• Aim of the task:
Find the string "from" in the records and copy each line where it occurs.

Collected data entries
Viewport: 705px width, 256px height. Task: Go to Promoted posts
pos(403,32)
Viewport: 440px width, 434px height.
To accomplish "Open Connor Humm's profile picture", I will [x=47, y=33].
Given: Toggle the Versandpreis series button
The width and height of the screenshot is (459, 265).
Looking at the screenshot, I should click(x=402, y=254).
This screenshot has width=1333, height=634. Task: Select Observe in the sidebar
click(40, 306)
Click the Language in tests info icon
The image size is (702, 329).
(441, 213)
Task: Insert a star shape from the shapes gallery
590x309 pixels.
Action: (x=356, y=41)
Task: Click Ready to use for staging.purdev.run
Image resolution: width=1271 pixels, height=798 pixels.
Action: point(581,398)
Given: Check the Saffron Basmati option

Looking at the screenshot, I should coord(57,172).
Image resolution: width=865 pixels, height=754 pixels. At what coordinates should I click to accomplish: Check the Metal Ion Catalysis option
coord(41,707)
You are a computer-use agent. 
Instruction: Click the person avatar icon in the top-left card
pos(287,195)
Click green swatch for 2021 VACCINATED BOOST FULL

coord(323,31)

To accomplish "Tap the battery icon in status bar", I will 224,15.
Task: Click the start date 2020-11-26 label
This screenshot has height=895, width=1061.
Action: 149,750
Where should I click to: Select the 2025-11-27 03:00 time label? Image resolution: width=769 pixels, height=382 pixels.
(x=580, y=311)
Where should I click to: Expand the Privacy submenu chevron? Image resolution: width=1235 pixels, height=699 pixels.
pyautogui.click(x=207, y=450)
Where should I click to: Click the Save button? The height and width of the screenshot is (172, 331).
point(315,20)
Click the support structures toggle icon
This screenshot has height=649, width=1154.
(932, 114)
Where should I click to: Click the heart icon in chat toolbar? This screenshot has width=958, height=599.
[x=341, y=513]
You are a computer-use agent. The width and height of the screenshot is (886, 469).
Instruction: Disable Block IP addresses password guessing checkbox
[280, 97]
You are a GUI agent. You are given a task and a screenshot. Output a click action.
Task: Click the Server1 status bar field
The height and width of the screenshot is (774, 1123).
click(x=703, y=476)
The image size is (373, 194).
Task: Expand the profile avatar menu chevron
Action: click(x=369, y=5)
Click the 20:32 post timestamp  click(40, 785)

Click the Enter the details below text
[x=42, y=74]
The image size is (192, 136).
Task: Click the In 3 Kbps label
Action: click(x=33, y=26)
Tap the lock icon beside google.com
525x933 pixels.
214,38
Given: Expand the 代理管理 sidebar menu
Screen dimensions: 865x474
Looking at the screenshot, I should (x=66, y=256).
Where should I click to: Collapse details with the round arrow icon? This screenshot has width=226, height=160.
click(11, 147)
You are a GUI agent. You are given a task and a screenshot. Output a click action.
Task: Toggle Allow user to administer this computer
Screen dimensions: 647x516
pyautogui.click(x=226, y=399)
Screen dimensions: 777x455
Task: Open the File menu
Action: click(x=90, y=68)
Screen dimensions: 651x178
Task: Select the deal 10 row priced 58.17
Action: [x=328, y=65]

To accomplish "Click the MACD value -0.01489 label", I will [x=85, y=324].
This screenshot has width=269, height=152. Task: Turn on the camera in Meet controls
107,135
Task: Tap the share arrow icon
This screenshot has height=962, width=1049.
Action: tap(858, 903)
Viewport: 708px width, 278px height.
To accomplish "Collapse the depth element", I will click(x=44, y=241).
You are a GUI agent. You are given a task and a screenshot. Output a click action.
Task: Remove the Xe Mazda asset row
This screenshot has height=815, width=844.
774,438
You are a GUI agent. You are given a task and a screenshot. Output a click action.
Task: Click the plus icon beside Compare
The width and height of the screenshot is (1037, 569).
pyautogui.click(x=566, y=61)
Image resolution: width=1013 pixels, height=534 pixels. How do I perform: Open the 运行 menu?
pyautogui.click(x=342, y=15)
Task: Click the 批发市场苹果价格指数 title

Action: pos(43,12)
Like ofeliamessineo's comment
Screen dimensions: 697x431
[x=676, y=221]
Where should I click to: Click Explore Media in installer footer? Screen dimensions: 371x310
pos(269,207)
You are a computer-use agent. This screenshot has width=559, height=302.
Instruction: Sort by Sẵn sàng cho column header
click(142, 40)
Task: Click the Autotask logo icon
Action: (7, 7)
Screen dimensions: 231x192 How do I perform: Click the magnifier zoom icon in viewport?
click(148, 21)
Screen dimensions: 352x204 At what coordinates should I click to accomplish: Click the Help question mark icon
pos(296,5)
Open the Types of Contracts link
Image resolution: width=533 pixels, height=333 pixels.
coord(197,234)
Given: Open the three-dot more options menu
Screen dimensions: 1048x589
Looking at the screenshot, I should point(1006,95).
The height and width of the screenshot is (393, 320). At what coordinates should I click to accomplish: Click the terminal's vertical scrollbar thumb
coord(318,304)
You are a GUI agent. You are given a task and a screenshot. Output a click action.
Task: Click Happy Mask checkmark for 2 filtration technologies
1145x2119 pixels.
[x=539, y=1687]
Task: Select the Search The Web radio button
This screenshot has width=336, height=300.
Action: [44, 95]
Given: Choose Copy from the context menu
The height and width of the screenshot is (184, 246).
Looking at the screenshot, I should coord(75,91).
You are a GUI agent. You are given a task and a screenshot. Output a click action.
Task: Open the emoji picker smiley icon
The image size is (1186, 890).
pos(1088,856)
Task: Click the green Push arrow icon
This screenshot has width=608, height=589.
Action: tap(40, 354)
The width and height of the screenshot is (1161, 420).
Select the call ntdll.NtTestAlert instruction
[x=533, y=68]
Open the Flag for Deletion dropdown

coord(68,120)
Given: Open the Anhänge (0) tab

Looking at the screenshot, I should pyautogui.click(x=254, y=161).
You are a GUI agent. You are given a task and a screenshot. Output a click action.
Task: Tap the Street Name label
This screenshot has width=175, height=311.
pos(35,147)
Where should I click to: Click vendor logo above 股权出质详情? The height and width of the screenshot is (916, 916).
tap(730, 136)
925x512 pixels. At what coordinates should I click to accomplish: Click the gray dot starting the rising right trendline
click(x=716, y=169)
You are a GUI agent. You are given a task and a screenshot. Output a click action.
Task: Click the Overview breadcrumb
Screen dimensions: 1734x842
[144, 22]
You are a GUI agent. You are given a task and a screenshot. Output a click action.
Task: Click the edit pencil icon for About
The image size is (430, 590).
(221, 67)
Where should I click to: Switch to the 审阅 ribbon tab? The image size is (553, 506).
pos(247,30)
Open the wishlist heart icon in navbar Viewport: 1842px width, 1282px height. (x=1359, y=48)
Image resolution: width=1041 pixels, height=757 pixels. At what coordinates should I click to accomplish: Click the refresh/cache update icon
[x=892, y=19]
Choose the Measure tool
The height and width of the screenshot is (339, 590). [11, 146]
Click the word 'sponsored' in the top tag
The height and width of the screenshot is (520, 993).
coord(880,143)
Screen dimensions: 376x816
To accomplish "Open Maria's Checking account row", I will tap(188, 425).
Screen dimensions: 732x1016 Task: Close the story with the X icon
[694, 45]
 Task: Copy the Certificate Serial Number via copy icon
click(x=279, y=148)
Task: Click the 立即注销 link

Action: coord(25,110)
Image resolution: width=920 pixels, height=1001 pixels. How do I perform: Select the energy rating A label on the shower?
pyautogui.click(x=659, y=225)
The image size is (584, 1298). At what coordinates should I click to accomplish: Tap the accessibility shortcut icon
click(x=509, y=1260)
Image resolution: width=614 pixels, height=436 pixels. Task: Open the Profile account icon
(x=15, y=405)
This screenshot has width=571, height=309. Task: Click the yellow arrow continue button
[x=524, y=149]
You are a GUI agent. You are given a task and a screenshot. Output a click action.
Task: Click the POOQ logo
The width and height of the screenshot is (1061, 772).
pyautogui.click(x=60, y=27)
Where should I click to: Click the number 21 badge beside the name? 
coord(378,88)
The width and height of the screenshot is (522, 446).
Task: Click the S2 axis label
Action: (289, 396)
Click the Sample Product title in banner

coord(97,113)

• Solution to this task:
Task: Insert a star shape from the shapes gallery
Given: Choose Copy from the context menu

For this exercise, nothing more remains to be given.